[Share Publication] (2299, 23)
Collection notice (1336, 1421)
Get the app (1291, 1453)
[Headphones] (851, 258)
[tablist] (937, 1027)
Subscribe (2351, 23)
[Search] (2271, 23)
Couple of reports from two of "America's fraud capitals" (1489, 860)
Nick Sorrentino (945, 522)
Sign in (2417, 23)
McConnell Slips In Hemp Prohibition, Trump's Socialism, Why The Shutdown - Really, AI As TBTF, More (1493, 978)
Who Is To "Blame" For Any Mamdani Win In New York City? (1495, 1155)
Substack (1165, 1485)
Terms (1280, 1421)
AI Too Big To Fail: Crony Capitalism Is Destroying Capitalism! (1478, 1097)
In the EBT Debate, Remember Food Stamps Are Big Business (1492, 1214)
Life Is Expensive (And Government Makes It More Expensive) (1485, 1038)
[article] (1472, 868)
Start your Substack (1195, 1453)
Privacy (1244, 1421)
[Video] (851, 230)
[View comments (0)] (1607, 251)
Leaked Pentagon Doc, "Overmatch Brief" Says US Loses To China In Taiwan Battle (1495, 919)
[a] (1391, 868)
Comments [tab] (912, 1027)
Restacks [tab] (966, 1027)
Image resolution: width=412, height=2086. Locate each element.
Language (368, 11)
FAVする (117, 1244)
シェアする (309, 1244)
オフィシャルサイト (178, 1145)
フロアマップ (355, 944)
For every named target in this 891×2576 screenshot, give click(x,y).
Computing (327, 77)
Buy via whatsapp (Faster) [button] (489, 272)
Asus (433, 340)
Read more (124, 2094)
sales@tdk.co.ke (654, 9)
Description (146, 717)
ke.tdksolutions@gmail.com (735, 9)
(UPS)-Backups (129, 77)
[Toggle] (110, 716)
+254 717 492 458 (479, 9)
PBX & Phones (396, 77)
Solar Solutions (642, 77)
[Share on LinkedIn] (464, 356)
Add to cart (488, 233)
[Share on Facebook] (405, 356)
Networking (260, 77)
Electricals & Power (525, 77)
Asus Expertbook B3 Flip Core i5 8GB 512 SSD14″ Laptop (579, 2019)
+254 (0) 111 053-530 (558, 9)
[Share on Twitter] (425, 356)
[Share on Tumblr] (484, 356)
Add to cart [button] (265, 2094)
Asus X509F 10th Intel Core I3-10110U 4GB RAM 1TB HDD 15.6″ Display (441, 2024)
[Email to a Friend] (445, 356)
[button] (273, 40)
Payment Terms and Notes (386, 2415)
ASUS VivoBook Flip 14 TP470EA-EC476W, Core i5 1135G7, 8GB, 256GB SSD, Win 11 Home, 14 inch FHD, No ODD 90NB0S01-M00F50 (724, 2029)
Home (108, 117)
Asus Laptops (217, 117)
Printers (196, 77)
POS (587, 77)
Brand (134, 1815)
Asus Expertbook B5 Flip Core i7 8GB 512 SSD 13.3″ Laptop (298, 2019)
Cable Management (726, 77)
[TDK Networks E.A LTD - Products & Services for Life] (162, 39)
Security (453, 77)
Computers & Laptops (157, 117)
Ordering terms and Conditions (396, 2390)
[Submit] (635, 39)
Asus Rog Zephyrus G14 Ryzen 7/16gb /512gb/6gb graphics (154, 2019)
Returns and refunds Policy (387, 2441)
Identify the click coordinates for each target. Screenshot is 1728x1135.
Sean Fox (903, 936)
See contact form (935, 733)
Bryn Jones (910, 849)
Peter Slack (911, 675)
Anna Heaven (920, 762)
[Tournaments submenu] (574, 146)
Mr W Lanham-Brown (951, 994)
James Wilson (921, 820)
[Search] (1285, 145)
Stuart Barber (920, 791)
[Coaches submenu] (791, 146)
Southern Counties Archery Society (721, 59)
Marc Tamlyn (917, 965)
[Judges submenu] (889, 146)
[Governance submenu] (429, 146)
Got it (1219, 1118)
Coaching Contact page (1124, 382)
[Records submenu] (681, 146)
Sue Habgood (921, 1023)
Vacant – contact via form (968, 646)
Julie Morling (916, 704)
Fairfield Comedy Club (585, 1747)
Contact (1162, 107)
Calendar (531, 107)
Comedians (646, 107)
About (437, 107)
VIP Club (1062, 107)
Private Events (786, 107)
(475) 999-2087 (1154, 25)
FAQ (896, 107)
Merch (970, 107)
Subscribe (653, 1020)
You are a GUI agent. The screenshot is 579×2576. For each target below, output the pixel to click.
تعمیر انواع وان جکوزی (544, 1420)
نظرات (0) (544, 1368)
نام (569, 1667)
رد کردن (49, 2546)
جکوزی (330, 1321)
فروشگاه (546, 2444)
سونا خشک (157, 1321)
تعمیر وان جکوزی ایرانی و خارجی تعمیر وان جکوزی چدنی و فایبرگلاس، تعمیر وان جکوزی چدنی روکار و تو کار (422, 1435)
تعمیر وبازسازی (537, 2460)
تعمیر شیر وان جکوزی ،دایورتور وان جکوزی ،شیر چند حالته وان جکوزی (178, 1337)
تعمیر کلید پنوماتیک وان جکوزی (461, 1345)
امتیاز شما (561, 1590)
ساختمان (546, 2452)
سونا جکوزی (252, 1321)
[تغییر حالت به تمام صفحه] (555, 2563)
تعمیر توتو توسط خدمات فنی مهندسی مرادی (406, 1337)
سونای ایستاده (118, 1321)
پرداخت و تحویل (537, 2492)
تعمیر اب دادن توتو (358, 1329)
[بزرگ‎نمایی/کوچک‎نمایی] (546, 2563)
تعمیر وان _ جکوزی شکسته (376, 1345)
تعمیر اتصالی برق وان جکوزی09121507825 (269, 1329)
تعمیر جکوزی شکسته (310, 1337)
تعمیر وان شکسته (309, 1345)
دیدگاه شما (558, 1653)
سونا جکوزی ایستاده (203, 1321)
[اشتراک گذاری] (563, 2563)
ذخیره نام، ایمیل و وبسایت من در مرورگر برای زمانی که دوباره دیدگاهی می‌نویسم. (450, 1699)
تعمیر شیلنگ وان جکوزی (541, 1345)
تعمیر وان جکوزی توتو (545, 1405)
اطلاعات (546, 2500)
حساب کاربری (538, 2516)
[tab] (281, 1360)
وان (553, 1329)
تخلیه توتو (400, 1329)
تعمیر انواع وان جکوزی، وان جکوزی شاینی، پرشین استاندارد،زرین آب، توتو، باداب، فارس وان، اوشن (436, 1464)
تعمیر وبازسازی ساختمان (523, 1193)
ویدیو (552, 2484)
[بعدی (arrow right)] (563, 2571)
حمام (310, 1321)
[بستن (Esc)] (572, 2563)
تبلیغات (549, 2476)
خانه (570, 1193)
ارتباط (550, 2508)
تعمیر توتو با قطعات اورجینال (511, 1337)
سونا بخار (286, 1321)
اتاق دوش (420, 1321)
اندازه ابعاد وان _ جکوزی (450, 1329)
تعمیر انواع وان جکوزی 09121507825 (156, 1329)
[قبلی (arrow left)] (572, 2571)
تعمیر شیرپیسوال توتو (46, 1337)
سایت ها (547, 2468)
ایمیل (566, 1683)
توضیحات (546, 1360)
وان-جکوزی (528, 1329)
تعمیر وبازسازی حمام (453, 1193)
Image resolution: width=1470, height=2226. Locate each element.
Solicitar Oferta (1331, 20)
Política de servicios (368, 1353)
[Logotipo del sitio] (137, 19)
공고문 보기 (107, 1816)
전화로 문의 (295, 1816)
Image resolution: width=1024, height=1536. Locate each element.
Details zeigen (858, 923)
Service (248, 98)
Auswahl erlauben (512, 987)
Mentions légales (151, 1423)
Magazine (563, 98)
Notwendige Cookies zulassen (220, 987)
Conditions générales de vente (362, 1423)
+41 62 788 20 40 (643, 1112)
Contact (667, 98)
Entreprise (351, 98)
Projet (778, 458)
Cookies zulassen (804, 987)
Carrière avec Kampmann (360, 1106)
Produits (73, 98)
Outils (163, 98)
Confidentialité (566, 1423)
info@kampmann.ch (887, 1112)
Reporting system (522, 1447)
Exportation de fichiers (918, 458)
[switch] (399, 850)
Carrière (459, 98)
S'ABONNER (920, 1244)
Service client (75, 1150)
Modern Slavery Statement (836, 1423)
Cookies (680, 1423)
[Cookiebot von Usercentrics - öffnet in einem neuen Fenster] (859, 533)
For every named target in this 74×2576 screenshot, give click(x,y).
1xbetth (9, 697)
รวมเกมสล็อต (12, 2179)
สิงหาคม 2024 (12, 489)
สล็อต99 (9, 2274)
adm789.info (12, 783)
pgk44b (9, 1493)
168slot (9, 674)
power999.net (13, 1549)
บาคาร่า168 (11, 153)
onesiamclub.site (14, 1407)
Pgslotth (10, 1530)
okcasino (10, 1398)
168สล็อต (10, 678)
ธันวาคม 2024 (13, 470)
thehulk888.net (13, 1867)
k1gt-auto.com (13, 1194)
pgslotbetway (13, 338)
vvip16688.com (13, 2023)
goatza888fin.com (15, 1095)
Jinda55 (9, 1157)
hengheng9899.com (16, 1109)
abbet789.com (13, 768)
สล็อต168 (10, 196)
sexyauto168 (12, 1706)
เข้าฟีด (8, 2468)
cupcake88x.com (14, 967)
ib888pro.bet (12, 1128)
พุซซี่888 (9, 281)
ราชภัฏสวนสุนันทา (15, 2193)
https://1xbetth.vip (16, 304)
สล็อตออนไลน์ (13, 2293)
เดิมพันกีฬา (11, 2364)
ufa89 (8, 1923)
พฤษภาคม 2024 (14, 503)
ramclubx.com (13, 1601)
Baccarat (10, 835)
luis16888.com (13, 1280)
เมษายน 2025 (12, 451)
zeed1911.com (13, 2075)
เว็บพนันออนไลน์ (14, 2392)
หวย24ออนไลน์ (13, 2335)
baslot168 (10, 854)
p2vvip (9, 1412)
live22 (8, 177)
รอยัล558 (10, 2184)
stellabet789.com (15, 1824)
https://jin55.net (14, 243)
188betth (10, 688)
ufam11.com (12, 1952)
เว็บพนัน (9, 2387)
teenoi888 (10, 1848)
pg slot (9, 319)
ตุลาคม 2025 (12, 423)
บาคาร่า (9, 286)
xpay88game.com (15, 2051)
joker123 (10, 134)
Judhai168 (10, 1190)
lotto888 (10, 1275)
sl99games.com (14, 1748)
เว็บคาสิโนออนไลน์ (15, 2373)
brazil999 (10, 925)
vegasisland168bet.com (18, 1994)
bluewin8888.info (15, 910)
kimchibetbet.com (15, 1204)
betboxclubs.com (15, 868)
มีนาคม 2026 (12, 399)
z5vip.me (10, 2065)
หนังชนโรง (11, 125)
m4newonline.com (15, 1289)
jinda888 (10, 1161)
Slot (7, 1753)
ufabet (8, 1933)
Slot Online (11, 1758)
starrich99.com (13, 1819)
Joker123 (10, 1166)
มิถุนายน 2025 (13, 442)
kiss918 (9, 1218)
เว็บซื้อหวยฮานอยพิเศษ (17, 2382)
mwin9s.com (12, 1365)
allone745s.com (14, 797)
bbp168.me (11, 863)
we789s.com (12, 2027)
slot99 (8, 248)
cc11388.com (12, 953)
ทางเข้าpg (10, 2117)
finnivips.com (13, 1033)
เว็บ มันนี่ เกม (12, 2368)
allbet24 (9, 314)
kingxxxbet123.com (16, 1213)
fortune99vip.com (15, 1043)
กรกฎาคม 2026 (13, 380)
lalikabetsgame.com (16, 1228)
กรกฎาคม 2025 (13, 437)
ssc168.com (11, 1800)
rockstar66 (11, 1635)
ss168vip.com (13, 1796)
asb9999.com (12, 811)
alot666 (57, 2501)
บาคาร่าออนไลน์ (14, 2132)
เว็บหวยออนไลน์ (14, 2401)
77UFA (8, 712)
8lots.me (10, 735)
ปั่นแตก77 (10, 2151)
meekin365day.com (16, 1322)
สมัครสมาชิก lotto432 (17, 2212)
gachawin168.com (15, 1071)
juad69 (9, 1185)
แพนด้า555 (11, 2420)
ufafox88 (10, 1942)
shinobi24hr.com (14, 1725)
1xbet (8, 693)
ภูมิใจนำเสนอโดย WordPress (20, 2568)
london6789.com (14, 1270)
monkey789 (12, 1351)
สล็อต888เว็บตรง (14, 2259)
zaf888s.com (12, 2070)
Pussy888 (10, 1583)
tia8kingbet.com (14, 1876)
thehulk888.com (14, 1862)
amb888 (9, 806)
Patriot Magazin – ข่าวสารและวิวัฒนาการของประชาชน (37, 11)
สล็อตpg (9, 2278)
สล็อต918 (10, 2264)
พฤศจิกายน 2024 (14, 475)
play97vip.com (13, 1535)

==============================

(What the task requires): Pull every line containing "Locate" out of the records.

(Response area):
Image resolution: width=412, height=2086. Locate each element.
Image resolution: width=1470, height=2226. Locate each element.
Image resolution: width=1024, height=1536. Locate each element.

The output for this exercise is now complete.